Finally, you are to become one who is without rebuke. This refers to spots and blemishes.[2] These things stick out and are noticeable flaws in your character and behavior. In other words, you new Christians, who seem to be continually shooting yourselves in the feet when you try to take a stand and when you witness to relatives? There can come a day, by God’s grace, when those you deal with not throw back in your face the faults in your life that they see. Your life can become a beautiful tapestry woven by the God into strong fabric of consistent Christianity.

Ponder these three things for a moment. Blameless, harmless, without rebuke. All of this in the context of taking a stand for Christ in the midst of persecution and opposition. Doesn’t resemble anything like the counterfeit Christianity I have seen on Christian television lately.




“. . . in the midst of a crooked and perverse nation . . . .”


As to the description we see here.

Three words used by Paul that deserve our attention:

First, the word “nation.” This phrase is very similar to one used by Moses in his last address to the nation of Israel. Realizing this, the King James translators used the English word “nation,” even though the Greek word used by Paul is most frequently translated “generation,” and was used by the Lord Jesus Christ and by Paul here to refer to those who stand condemned in the sight of God by their sin and needing to be saved.

Second, the word “crooked.” Ever heard of scoliosis of the spine, where kids have to wear a big brace for several years to straighten out their spine?
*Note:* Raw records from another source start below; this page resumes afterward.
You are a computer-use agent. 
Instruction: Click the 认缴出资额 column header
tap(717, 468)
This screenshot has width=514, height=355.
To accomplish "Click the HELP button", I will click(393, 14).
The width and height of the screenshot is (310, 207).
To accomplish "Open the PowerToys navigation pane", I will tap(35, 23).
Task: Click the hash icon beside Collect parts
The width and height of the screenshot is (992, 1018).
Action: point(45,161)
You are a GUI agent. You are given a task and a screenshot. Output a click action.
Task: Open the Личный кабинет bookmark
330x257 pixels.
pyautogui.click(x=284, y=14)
Well, this Greek word translated “crooked” is the Greek word “skolios.” Here the word is used to refer to being morally crooked instead of spiritually straight.
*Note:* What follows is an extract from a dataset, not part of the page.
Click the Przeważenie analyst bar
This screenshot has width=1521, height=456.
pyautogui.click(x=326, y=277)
Finally, the word “perverse.” This word refers to something that is twisted to such a degree that it is distorted.[3] We live in such a world that right is though to be wrong and wrong is thought to be right. Homosexuals are no longer thought to be given over to perversion, but to an alternate lifestyle. Child molesters are no longer thought to be wicked and vicious predators who will sacrifice the futures of helpless children on the altar of personal pleasure and gratification, but as victims who are sick and who are to be pitied and felt sorry for. God help us if we cannot keep our moral compasses aligned correctly that we are unwilling to put away from among ourselves that wicked person.

As to the location we see here. Paul writes, “in the midst of a crooked and perverse nation.” Beloved, we are Right Square in the middle of it, just as the Philippians were. Do you see anything about retiring to the country here? Do you see anything about moving to less sinful territory here? No mention of relocating to Kansas. No mention of Hesperia, or Palmdale, or Apple Valley, or Temecula. My friends, Paul wanted those Christians to become what they could be for Christ right in the middle of the hot spot, right in the middle of the crooked and perverse generation. You and I are supposed to be soldiers of the cross, advancing, not retreating. Bless God, that is part of what is wrong with Christianity these days. Every man looking out only for himself and thinking nothing of the cause of Christ, nothing of our Christianity legacy, nothing of the nation we leave behind for our children if we run to the country and stick our heads in the sand like scared ostriches. Let us be different, people. Let us obey God.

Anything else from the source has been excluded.